Day 7 The back-up team excelled themselves again, as we stood eating the best bacon baguettes ever for breakfast, overlooking the Cam in King’s College garden. A fitting start to the last day – and what a day it was!!! The weather was even warmer, and the miles flew by until lunch, and we were ready for the final stretch to Mansion House. Then disaster struck. Simon had some terminal damage to his rear wheel and did not look great for finishing the run, as we were far from somewhere to get a replacement or repair. This could have led to him having to abandon the run at almost 98%, but fortunately Gavin Evans of Future Youth Zone, who had been due to cycle the last 20 miles with us, lent Simon his bike and travelled on with the Back Up team instead. Grant Gordon, our Charity Chairman, did join us, however and we set off for the City.

Further disaster struck In London, where James and Alan were involved in another accident not of their making – but Distillers are made of strong stuff and they remounted and continued to the finish. Riding into the City had a different feel from a bus or a taxi, but that might have been the euphoria of knowing that we were going to complete the task and I am sure some of us shed a wee tear as we rode up to Innholders to be met by friends and family.

Paul Finch, Andrew Cox, David Raines and Donna Bowers had battled numerous changes to the restrictions but pulled off a superb welcome as we arrived at Innholders for a quick stop before the Mansion House. My grateful thanks to all of them for the superb arrangements in London. Thanks also to John Cash our Beadle and also The Innholders – and, in particular, the Master Innholder – for allowing us to use their Hall for our arrival. It never looked so welcoming!!!

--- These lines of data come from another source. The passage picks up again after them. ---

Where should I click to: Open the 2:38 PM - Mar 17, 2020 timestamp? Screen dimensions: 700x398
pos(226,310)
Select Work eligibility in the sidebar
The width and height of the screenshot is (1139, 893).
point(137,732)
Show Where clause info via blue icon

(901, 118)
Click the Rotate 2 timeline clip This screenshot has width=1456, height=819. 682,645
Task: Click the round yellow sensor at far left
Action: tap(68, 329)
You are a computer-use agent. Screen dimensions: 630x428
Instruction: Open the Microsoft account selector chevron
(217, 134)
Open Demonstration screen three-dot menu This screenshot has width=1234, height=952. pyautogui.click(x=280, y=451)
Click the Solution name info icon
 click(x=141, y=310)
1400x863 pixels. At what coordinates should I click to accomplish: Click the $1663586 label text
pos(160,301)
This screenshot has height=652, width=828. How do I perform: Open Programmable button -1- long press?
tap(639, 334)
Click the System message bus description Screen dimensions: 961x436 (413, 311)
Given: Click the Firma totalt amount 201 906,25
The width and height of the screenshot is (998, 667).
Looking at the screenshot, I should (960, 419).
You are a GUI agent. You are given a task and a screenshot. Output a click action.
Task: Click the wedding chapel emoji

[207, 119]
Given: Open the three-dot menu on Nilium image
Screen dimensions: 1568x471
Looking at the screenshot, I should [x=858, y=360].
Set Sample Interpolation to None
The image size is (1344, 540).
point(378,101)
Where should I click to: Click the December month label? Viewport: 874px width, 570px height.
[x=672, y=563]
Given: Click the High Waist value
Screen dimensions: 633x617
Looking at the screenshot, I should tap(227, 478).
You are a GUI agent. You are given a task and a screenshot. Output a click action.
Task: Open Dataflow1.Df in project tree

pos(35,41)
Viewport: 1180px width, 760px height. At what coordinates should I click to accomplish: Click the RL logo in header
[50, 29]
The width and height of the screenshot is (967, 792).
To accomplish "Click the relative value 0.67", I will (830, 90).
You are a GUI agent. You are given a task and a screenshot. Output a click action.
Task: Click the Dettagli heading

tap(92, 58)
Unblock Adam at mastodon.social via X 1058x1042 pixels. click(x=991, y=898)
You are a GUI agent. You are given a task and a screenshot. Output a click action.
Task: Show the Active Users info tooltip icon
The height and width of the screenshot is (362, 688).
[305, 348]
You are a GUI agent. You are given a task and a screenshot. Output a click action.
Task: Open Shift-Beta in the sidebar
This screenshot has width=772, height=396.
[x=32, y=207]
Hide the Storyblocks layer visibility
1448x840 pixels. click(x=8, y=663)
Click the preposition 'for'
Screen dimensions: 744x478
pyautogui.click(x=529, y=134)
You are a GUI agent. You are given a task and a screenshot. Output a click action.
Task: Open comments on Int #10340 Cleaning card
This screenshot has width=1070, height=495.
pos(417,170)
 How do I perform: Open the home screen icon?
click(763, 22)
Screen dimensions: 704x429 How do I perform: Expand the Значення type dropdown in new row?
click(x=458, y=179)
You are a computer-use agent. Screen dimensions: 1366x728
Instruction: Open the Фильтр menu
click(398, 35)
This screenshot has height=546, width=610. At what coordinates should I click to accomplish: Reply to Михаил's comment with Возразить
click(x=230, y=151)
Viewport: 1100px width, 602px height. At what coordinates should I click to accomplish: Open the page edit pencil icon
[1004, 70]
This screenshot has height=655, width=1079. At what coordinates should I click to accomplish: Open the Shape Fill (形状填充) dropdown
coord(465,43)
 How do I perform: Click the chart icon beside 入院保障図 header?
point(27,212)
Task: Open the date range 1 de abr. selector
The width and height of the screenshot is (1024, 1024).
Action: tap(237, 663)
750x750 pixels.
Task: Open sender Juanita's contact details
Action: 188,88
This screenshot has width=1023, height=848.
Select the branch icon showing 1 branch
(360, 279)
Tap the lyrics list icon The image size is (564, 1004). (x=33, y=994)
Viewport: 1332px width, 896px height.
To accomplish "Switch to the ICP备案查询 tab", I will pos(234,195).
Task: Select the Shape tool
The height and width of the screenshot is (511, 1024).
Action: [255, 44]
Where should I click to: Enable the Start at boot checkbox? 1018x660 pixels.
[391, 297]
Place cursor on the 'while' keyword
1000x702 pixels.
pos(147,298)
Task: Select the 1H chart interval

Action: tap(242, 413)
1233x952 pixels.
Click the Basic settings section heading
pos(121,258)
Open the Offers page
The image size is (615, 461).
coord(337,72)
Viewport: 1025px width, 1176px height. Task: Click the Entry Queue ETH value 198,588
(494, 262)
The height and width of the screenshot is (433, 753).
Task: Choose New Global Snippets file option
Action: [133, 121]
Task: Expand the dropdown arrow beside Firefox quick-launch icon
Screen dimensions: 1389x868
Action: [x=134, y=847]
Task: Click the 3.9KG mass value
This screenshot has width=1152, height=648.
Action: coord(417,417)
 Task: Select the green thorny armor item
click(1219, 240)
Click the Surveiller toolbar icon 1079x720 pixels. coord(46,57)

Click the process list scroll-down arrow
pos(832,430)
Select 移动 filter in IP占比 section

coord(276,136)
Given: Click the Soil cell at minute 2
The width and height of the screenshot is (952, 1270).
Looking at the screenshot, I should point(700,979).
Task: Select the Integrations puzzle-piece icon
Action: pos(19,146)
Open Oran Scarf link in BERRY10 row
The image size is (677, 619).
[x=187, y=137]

A lovely surprise for me was my brother and sister-in-law, who had travelled from Scotland to see us arrive.

After the celebrations, there was one last ride to Mansion House and the personal presentation of our cheque for £20k to The Lord Mayor for his appeal and onward donation to Future Youth Zone in Dagenham. Another wonderful memory and I was honoured to represent Distillers in that way.

If I thought that would end the highlights, I was wrong, for we then moved on to St Lawrence Jewry for a short Service of Thanksgiving, led by our Chaplain Rev Canon David Parrott –hugely appreciated by the group. This was an incredibly moving service giving thanks for our safe arrival and the work of Distillers’ Charity and our beneficiaries. Gavin gave an inspirational insight into Future Youths Work and we were all able to give our own thanks to God for what had been achieved.

A final dinner in socially distanced groups was a lovely finish for the group.

In ordinary circumstances, that would have been the end of the Summer Special – but the next day I was privileged to be interviewed for the first screening of Distillers’ TV. This initiative is designed to help keep Liverymen in touch in the current environment and I know we have ambitious plans for it. Huge thanks and congratulation to all in the Marketing team and the Master’s Task Force for making this happen. Another step forward for our amazing Livery.

Lastly, and definitely not wishing to end on a downbeat note, with reference to the numerous cancellations and change of events that as recently as last week we again had to pull the plug on, spare a thought for the wonderful asset we have in our Assistant Clerk. She has stoically dealt with everything thrown at her and has been a huge help in administering the various charity payments and receipts that we have be involved in this year. We are so fortunate to have her. Thanks Kim!